Written task: Reproduce every one of the records below word for word, leaving nothing out and changing nothing.

· · ·

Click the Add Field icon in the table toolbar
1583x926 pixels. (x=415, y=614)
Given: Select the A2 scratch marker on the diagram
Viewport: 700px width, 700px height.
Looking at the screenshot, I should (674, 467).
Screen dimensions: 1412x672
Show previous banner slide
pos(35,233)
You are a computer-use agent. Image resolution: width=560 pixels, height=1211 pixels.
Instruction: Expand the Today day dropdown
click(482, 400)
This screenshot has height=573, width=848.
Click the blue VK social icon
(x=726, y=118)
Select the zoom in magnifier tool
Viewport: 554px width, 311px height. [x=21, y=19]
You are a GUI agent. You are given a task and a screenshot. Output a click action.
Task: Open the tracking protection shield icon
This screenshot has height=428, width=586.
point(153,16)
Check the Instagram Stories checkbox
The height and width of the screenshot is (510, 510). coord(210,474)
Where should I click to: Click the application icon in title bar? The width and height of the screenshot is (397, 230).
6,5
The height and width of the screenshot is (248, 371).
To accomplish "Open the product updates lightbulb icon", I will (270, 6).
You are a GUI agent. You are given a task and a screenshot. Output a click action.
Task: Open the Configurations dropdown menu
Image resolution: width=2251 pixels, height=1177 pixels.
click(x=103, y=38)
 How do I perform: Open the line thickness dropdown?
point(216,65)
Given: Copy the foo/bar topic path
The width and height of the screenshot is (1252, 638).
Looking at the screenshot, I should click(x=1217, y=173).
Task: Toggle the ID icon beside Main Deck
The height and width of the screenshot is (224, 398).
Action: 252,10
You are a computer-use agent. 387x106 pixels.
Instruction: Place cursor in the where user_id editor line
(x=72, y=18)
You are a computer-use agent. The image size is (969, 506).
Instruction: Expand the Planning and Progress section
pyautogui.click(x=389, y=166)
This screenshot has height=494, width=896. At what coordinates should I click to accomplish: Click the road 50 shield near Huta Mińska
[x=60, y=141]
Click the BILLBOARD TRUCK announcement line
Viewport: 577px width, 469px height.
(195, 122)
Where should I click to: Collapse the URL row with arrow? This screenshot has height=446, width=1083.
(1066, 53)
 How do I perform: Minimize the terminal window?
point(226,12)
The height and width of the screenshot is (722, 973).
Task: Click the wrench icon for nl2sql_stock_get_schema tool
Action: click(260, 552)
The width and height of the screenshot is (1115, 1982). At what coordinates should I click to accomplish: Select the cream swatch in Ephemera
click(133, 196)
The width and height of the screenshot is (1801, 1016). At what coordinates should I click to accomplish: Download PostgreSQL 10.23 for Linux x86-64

· · ·

Answer to the exercise:
Click the Add Field icon in the table toolbar
1583x926 pixels. (x=415, y=614)
Given: Select the A2 scratch marker on the diagram
Viewport: 700px width, 700px height.
Looking at the screenshot, I should (674, 467).
Screen dimensions: 1412x672
Show previous banner slide
pos(35,233)
You are a computer-use agent. Image resolution: width=560 pixels, height=1211 pixels.
Instruction: Expand the Today day dropdown
click(482, 400)
This screenshot has height=573, width=848.
Click the blue VK social icon
(x=726, y=118)
Select the zoom in magnifier tool
Viewport: 554px width, 311px height. [x=21, y=19]
You are a GUI agent. You are given a task and a screenshot. Output a click action.
Task: Open the tracking protection shield icon
This screenshot has height=428, width=586.
point(153,16)
Check the Instagram Stories checkbox
The height and width of the screenshot is (510, 510). coord(210,474)
Where should I click to: Click the application icon in title bar? The width and height of the screenshot is (397, 230).
6,5
The height and width of the screenshot is (248, 371).
To accomplish "Open the product updates lightbulb icon", I will (270, 6).
You are a GUI agent. You are given a task and a screenshot. Output a click action.
Task: Open the Configurations dropdown menu
Image resolution: width=2251 pixels, height=1177 pixels.
click(x=103, y=38)
 How do I perform: Open the line thickness dropdown?
point(216,65)
Given: Copy the foo/bar topic path
The width and height of the screenshot is (1252, 638).
Looking at the screenshot, I should click(x=1217, y=173).
Task: Toggle the ID icon beside Main Deck
The height and width of the screenshot is (224, 398).
Action: 252,10
You are a computer-use agent. 387x106 pixels.
Instruction: Place cursor in the where user_id editor line
(x=72, y=18)
You are a computer-use agent. The image size is (969, 506).
Instruction: Expand the Planning and Progress section
pyautogui.click(x=389, y=166)
This screenshot has height=494, width=896. At what coordinates should I click to accomplish: Click the road 50 shield near Huta Mińska
[x=60, y=141]
Click the BILLBOARD TRUCK announcement line
Viewport: 577px width, 469px height.
(195, 122)
Where should I click to: Collapse the URL row with arrow? This screenshot has height=446, width=1083.
(1066, 53)
 How do I perform: Minimize the terminal window?
point(226,12)
The height and width of the screenshot is (722, 973).
Task: Click the wrench icon for nl2sql_stock_get_schema tool
Action: click(260, 552)
The width and height of the screenshot is (1115, 1982). At what coordinates should I click to accomplish: Select the cream swatch in Ephemera
click(133, 196)
The width and height of the screenshot is (1801, 1016). At what coordinates should I click to accomplish: Download PostgreSQL 10.23 for Linux x86-64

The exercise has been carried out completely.